BEGIN Input for this task

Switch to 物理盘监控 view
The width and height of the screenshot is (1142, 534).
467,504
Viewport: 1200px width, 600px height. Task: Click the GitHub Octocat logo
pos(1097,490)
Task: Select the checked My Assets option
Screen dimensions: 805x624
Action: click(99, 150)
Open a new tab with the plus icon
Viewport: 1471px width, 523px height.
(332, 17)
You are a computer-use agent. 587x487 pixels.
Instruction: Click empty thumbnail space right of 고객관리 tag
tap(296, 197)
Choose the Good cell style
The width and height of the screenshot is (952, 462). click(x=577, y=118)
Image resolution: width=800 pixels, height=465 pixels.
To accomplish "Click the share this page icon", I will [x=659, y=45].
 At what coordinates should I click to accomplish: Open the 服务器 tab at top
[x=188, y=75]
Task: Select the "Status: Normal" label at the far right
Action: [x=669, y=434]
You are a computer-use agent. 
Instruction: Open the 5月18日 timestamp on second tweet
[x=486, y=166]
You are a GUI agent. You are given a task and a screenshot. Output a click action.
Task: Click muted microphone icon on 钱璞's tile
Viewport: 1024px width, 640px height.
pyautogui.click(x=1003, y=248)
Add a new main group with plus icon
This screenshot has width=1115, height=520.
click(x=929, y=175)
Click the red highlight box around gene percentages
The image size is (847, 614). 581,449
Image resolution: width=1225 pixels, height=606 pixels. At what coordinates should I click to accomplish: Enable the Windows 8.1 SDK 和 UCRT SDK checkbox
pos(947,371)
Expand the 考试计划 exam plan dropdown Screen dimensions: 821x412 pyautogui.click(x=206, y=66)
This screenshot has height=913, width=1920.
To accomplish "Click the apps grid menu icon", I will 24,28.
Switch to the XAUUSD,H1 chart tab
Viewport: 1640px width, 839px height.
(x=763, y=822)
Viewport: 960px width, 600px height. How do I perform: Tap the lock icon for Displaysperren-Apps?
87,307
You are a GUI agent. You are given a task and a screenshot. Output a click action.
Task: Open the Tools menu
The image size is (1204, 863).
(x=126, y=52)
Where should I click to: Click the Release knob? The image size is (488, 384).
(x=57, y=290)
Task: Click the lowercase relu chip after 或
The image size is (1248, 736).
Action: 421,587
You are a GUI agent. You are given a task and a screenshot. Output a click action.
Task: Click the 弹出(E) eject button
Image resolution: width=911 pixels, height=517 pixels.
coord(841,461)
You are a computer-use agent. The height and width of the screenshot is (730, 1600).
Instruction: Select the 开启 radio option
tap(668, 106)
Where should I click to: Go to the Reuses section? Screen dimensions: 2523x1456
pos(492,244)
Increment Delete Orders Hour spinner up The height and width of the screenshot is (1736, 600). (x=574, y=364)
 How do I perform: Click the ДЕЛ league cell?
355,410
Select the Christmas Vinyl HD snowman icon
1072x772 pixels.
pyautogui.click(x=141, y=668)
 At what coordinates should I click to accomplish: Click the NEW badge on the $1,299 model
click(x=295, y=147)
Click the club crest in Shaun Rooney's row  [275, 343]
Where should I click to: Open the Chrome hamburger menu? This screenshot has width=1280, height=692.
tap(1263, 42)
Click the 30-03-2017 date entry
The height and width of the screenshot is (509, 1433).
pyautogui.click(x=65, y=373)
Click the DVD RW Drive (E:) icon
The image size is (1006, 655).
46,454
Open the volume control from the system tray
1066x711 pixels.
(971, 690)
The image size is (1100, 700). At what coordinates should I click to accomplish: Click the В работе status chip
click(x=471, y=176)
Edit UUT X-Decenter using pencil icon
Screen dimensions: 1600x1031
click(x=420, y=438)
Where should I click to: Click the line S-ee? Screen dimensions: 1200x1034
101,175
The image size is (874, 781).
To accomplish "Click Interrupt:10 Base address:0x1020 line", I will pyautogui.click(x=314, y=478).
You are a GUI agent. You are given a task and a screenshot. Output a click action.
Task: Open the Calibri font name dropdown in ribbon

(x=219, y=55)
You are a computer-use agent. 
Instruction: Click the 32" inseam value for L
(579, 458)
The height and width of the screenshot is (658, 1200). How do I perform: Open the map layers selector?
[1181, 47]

END Input for this task

Above are some lines. Repeat exactly, and only, those from the line that has "At what coordinates should I click to accomplish: Open" through the line that has "Increment Delete Orders".

- _Result_:
 At what coordinates should I click to accomplish: Open the 服务器 tab at top
[x=188, y=75]
Task: Select the "Status: Normal" label at the far right
Action: [x=669, y=434]
You are a computer-use agent. 
Instruction: Open the 5月18日 timestamp on second tweet
[x=486, y=166]
You are a GUI agent. You are given a task and a screenshot. Output a click action.
Task: Click muted microphone icon on 钱璞's tile
Viewport: 1024px width, 640px height.
pyautogui.click(x=1003, y=248)
Add a new main group with plus icon
This screenshot has width=1115, height=520.
click(x=929, y=175)
Click the red highlight box around gene percentages
The image size is (847, 614). 581,449
Image resolution: width=1225 pixels, height=606 pixels. At what coordinates should I click to accomplish: Enable the Windows 8.1 SDK 和 UCRT SDK checkbox
pos(947,371)
Expand the 考试计划 exam plan dropdown Screen dimensions: 821x412 pyautogui.click(x=206, y=66)
This screenshot has height=913, width=1920.
To accomplish "Click the apps grid menu icon", I will 24,28.
Switch to the XAUUSD,H1 chart tab
Viewport: 1640px width, 839px height.
(x=763, y=822)
Viewport: 960px width, 600px height. How do I perform: Tap the lock icon for Displaysperren-Apps?
87,307
You are a GUI agent. You are given a task and a screenshot. Output a click action.
Task: Open the Tools menu
The image size is (1204, 863).
(x=126, y=52)
Where should I click to: Click the Release knob? The image size is (488, 384).
(x=57, y=290)
Task: Click the lowercase relu chip after 或
The image size is (1248, 736).
Action: 421,587
You are a GUI agent. You are given a task and a screenshot. Output a click action.
Task: Click the 弹出(E) eject button
Image resolution: width=911 pixels, height=517 pixels.
coord(841,461)
You are a computer-use agent. The height and width of the screenshot is (730, 1600).
Instruction: Select the 开启 radio option
tap(668, 106)
Where should I click to: Go to the Reuses section? Screen dimensions: 2523x1456
pos(492,244)
Increment Delete Orders Hour spinner up The height and width of the screenshot is (1736, 600). (x=574, y=364)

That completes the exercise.